The development of treatments for rare diseases remains a significant challenge, with approximately 95% of such conditions still lacking approval from the U.S. Food and Drug Administration (FDA). Progress in this field has been slow, largely due to the regulatory practice of evaluating each treatment on an individual basis.
Certara, a company specializing in optimizing drug development processes, is advocating for a new approach known as the "sandbox" strategy. This method draws inspiration from digital innovation, creating a controlled environment where regulators, industry sponsors, patients, and academic experts can collaborate to test and refine new methodologies in real time.
"The sandbox approach, borrowed from digital innovation, refers to a controlled, collaborative space where regulators, industry sponsors, patients and academic experts can test and refine new methodologies in real time. In rare disease treatment development, this method offers an environment to trial novel endpoints, adaptive designs and statistical approaches without the rigidity of traditional regulatory frameworks," Certara stated.
Under current procedures, developers typically engage in separate meetings with the FDA at different stages of clinical trials. The sandbox model proposes continuous collaboration among stakeholders throughout all phases of drug development—from nonclinical studies through pivotal Phase 3 trials—with ongoing data review by regulators rather than waiting for milestone meetings.
This strategy also involves grouping treatments into different sandboxes based on how they are manufactured: small synthetic molecules ("small sandbox"), well-characterized biologics like monoclonal antibodies ("bio sandbox"), and complex cell or gene therapies ("complex sandbox"). The goal is to align product development requirements according to product type while maintaining consistency within each group.
Certara acknowledges potential skepticism about simplifying regulatory processes but notes that recent changes—such as the FDA's plan to phase out animal testing requirements for monoclonal antibodies—make now an opportune time to explore new models. The FDA and National Institutes of Health (NIH) have announced plans to reduce animal research requirements for certain therapies. While some researchers see promise in organoid and artificial intelligence-based methods as alternatives to animal testing, concerns remain regarding safety and practical implementation (https://www.biospace.com/article/fda-nih-accelerate-shift-away-from-animal-research-as-experts-warn-of-limitations/).
The sandbox framework could be particularly useful for developing monoclonal antibodies for rare diseases by eliminating nonhuman primate use in research and implementing robust alternative models. Certara believes that piloting this approach could provide valuable insights applicable to more common diseases.
A further enhancement involves integrating Model-Informed Drug Development (MIDD), which uses data-driven models across biology, pharmacology, and clinical sciences. Regulatory agencies such as the FDA and European Medicines Agency have shown increased openness toward MIDD through pilot programs designed to improve engagement between developers and regulators.
In rare disease contexts—where patient populations are small—MIDD allows developers to maximize limited clinical trial data through modeling techniques that inform dose selection and trial design. When applied within a sandbox setting with early stakeholder involvement, these strategies can validate innovative approaches while meeting regulatory standards.
For example, developers working on gene therapies for pediatric neuromuscular disorders may lack long-term outcome data; using MIDD within a sandbox enables them to build disease progression models validated by natural history data under regulator guidance. These tools help justify surrogate endpoints or dosing strategies needed for accelerated approvals.

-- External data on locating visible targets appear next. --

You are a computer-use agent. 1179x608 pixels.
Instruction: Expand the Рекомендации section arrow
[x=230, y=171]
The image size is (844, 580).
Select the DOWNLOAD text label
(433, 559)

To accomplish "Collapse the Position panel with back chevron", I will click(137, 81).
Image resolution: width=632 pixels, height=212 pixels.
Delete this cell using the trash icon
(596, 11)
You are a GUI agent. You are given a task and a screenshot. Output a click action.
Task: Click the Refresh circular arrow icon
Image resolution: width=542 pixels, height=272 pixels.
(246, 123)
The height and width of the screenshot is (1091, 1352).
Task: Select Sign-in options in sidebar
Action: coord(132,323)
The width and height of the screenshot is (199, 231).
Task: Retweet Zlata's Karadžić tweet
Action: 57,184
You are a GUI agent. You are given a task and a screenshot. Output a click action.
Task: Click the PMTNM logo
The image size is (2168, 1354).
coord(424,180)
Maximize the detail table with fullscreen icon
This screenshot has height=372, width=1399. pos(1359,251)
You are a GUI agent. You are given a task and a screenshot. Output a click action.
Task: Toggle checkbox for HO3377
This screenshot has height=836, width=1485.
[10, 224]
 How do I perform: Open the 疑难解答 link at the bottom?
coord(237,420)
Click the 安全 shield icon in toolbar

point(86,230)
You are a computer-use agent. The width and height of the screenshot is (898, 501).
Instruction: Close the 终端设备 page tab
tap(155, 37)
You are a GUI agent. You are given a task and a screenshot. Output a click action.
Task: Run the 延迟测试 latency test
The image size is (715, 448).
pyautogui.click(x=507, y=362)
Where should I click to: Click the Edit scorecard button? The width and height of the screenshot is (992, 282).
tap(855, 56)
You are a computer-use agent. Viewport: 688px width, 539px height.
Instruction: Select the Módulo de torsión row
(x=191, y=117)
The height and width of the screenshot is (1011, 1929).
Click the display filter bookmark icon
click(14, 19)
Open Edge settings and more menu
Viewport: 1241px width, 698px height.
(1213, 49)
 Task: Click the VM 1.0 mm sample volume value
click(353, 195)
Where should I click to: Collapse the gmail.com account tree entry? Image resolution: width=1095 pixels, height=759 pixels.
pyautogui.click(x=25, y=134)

Combining MIDD with the sandbox approach also supports platform development across related diseases by facilitating structured data sharing and standardization. Certara emphasizes that success will depend on transparent communication among stakeholders, robust model validation practices, continued investment in infrastructure—and crucially—regulatory support alongside active patient participation.
Looking forward, advancements such as real-world evidence collection and AI-driven modeling may further expand possibilities within these frameworks by simulating outcomes or identifying subgroups who might benefit from targeted therapies.
"Together, MIDD and the sandbox approach represent a paradigm shift in rare disease drug development. By merging rigorous quantitative science with regulatory flexibility and stakeholder collaboration, they offer a viable path forward for overcoming the inherent limitations of traditional drug development in small, heterogeneous populations. Their combined use promises to accelerate innovation, reduce uncertainty and ultimately bring much-needed therapies to patients who have long been underserved," Certara concluded.